= Work to complete =
A) Quote the commentary exactly, starting with "Darrell Steinberg is" and going on through "pay their rent?".
B) Answer these questions from the commentary, one per line:
(i) Under which proposition number did voters approve the Mental Health Services Act?
(ii) How much money does the Mental Health Services Act raise each year?
(iii) How much one-time bond funding would Proposition 1 raise?

= Extract to read =
• • • •

Guest Commentary written by

Darrell Steinberg

Darrell Steinberg is the mayor of Sacramento. He is the former president of the state Senate, author of California’s Mental Health Services Act and founder of the Steinberg Institute.

What if we could reach each person suffering from mental illness or addiction on California’s streets and assertively surround them with the resources they need to get well and to get housed? What if we could get them a mental health therapist, a bed in an addiction treatment facility? Someone to help them find an apartment and to pay their rent?

This is not an impossible dream. To reach tens of thousands of people living in tent encampments, we must prioritize and focus the billions generated through our existing Mental Health Services Act, the millionaire’s tax I authored in the Assembly and was approved by voters 20 years ago as Proposition 63.

California needs more money for housing and more money for mental health and substance abuse treatment – all targeted for those with the most severe needs.

The effort is well underway with Gov. Gavin Newsom’s mental health system overhaul, which requires that more of the $4 billion raised annually by the MHSA is spent in a much more focused way. Thirty percent for housing, 35% for wraparound services, and the remainder for other services and ensuring children get the help they need before they suffer the worse consequences of untreated mental illness.

In March, voters will have a chance to weigh in on these crucial changes in addition to a second key piece of the governor and legislature’s agenda for behavioral health reform. Proposition 1 would modernize the MSHA – renamed the Behavioral Health Services Act – and raise an additional $6.2 billion in one-time bond funding to build more housing and treatment beds for those with the most severe needs.

• • • •

= Data listing =
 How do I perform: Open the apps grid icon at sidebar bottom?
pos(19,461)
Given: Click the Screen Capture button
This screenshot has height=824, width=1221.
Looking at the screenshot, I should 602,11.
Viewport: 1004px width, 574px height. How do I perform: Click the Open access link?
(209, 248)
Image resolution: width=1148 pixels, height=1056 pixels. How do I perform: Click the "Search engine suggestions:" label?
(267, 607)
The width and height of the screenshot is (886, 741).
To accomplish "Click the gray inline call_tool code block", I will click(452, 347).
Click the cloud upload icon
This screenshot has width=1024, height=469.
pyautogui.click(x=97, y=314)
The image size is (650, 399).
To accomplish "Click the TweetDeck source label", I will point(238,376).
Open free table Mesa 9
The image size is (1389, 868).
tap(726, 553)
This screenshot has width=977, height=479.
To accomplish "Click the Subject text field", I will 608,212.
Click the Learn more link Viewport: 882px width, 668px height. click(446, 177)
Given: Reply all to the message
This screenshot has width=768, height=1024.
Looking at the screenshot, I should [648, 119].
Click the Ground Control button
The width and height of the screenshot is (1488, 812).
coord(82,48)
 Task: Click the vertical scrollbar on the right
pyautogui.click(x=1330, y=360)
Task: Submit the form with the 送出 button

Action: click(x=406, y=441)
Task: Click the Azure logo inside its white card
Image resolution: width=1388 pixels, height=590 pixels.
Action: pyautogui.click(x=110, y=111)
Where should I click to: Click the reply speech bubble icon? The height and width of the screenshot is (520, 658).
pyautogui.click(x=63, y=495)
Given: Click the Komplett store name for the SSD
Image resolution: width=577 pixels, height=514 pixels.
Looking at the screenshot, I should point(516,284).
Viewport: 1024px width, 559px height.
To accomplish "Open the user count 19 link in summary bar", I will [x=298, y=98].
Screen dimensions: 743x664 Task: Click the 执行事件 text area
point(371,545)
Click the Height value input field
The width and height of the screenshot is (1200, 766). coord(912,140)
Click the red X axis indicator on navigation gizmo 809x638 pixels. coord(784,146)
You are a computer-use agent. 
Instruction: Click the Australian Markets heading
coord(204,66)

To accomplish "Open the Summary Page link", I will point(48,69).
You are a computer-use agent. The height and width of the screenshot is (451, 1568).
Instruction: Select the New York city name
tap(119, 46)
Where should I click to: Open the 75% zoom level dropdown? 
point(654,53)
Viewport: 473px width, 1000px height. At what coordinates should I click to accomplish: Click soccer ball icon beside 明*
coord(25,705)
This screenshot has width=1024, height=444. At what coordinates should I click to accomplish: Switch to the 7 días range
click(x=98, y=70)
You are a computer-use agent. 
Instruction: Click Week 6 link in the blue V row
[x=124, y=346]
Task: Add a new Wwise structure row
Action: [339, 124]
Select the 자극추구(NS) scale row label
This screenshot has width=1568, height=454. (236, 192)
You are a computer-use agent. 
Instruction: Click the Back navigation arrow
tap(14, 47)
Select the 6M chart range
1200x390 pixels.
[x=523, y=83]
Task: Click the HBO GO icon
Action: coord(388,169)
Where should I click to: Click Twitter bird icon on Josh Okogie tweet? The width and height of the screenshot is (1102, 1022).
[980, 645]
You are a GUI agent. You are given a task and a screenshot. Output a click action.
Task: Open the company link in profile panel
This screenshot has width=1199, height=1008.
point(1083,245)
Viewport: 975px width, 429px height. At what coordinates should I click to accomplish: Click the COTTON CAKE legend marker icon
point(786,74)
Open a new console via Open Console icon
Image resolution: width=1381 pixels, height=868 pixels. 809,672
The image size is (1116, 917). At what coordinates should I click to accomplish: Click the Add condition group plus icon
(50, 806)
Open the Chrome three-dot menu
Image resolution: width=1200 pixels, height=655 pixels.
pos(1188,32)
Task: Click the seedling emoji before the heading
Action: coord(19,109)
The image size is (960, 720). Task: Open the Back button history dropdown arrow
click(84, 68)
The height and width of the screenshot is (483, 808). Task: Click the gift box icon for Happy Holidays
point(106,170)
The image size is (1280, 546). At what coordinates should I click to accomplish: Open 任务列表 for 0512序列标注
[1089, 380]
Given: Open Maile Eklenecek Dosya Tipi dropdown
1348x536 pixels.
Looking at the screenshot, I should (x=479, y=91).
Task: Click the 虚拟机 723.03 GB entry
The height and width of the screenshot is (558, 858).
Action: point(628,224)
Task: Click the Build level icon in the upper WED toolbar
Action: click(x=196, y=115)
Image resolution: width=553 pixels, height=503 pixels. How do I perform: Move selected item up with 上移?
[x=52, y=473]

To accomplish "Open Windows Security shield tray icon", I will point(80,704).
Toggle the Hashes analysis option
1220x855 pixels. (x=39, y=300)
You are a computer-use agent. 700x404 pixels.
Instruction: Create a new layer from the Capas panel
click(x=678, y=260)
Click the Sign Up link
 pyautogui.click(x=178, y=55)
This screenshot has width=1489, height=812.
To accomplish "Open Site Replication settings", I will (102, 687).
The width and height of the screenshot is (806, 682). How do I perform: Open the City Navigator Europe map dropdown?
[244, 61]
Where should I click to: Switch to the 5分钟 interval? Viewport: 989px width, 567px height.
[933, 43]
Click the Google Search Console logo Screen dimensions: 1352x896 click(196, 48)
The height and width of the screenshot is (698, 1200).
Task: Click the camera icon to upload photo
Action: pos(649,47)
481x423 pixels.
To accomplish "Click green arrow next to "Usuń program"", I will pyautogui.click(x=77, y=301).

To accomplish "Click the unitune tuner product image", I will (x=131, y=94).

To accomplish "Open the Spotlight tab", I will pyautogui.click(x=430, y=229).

• • • •

= Solutions to the tasks =
A)
Darrell Steinberg is the mayor of Sacramento. He is the former president of the state Senate, author of California’s Mental Health Services Act and founder of the Steinberg Institute.

What if we could reach each person suffering from mental illness or addiction on California’s streets and assertively surround them with the resources they need to get well and to get housed? What if we could get them a mental health therapist, a bed in an addiction treatment facility? Someone to help them find an apartment and to pay their rent?

B)
(i) Proposition 63
(ii) $4 billion
(iii) $6.2 billion